For agents
The agent skill
A skill teaches your coding agent when to record a fable (after shipping a feature), what belongs in one (how it works, which files, where the data flows), and where it goes — a private fables/ folder in the repo, or your dashboard over MCP.
Install
Claude Code: save the document below as .claude/skills/brainfables/SKILL.md in your repo (or ~/.claude/skills/brainfables/SKILL.md for all projects). Other agents: paste it wherever standing instructions live.
SKILL.md
---
name: brainfables
description: Record a BrainFables fable — an interactive explainer of how a feature in this codebase works — after implementing or materially changing a feature. Use when the user says "record a fable", "fable this", "update the fables", or when you finish building something a future reader will need explained.
---
# Recording fables
BrainFables (https://brainfables.com) keeps living, interactive explainers ("fables") of how the
things in this codebase work. You build features faster than humans absorb them; a fable
is how they keep up. Record one after implementing or materially changing a feature —
one fable per feature or subsystem, not per commit. If a fable already covers the
feature, revise it instead of creating a duplicate.
## The format
A fable is one Markdown file: YAML frontmatter (title, summary, tags, difficulty 1-5,
model), then CommonMark extended with declarative directives (:::aside, :::deeper,
:::steps, :::quiz, :::params, :::plot, :::chart, :::diagram, …). No raw HTML, no
scripts — content is data, not code.
Fetch the complete authoring guide before writing your first fable:
- MCP: the `get_fable_format` tool (no API key needed), or
- HTTP: https://brainfables.com/format.md
Always validate with the `check_fable` MCP tool (no API key needed) and iterate until
it returns ok before saving anywhere.
## What a good code fable covers
- What the feature does and how it actually works — explain, don't just inventory.

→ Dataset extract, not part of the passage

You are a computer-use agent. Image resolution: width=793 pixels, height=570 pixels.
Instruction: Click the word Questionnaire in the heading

- Which files participate, and the role of each.
- Where the data comes from, what transforms it, where it ends up — a
`:::diagram` of the flow usually beats three paragraphs.
- `:::deeper` panels for the parts a future reader will ask "but why?" about.

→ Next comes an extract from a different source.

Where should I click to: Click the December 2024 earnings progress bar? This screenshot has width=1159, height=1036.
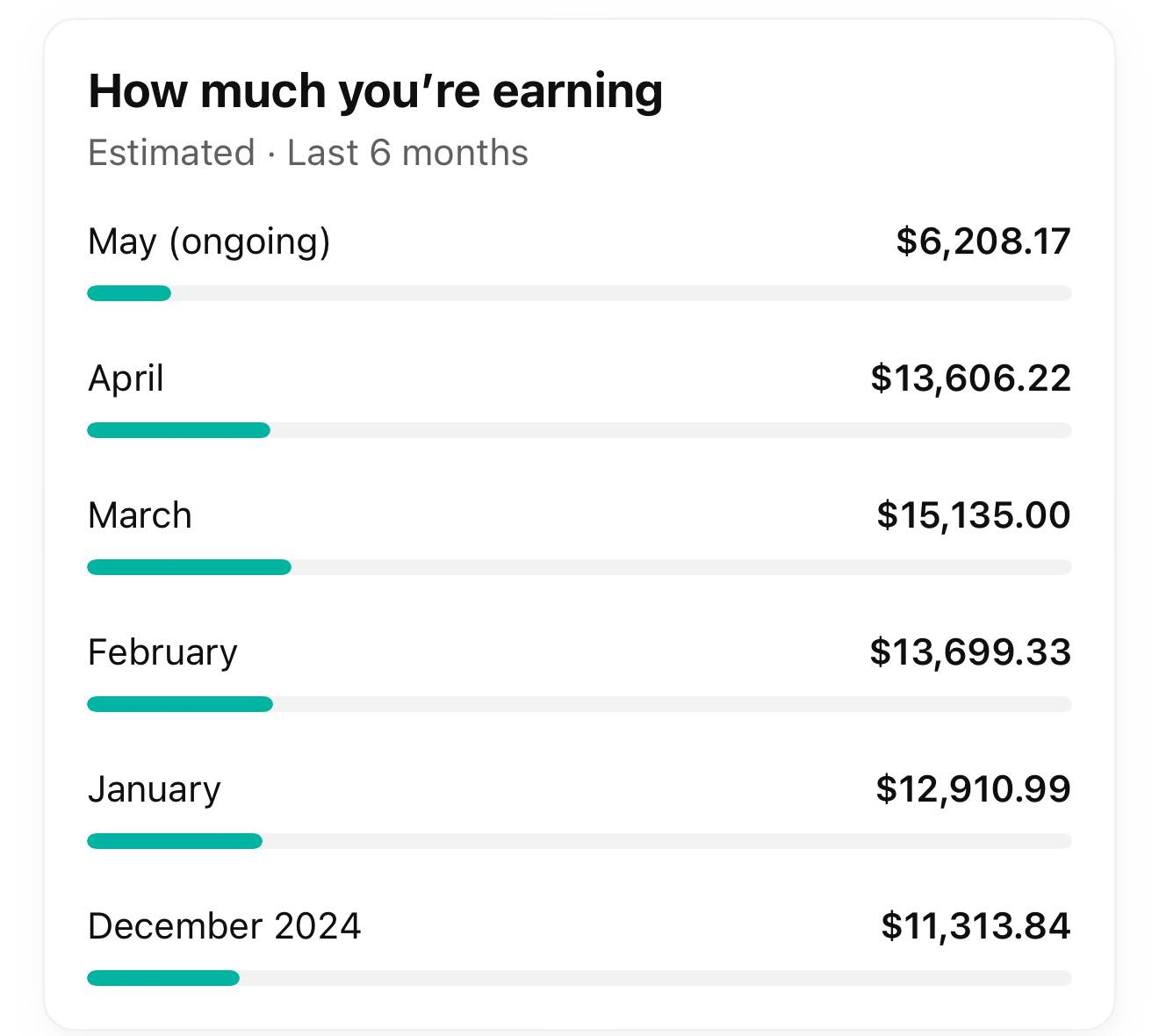click(580, 978)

- An interactive element (`:::params` + `:::plot`/`:::chart`, `:::quiz`) only when it
genuinely explains better than prose.
- In the frontmatter, list the key source files in `tags` or the summary so the fable
is findable from the code.
## Where to record
**Local mode (fully private)** — if the repo has a `fables/` folder, or the user wants
fables kept off the cloud: write `fables/<slug>.fable.md` (kebab-case slug named after
the feature). Optionally a `fables/project.json` with `{ "name": "Project Name" }`.
The owner reads these at https://brainfables.com/dashboard by connecting the folder — the files
never leave their machine. Still validate with `check_fable` first.
**Cloud mode** — if the `brainfables` MCP server is configured with an API key:
1. `list_projects` — find the project for this codebase; `create_project` once if absent.
2. `list_fables` with that projectId — does a fable already cover this feature?
3. If yes: `get_fable` for its current source, then `update_fable` with the revision.
4. If no: `submit_fable` with the projectId.
Cloud fables land on the owner's dashboard as personal (only they can see them).
Publishing to the community feed is their call, on the web — never describe a
submission as "published".
For cloud recording, also connect the MCP server with an API key from your profile. Local mode needs no key — files stay on your machine and the dashboard reads them straight from disk.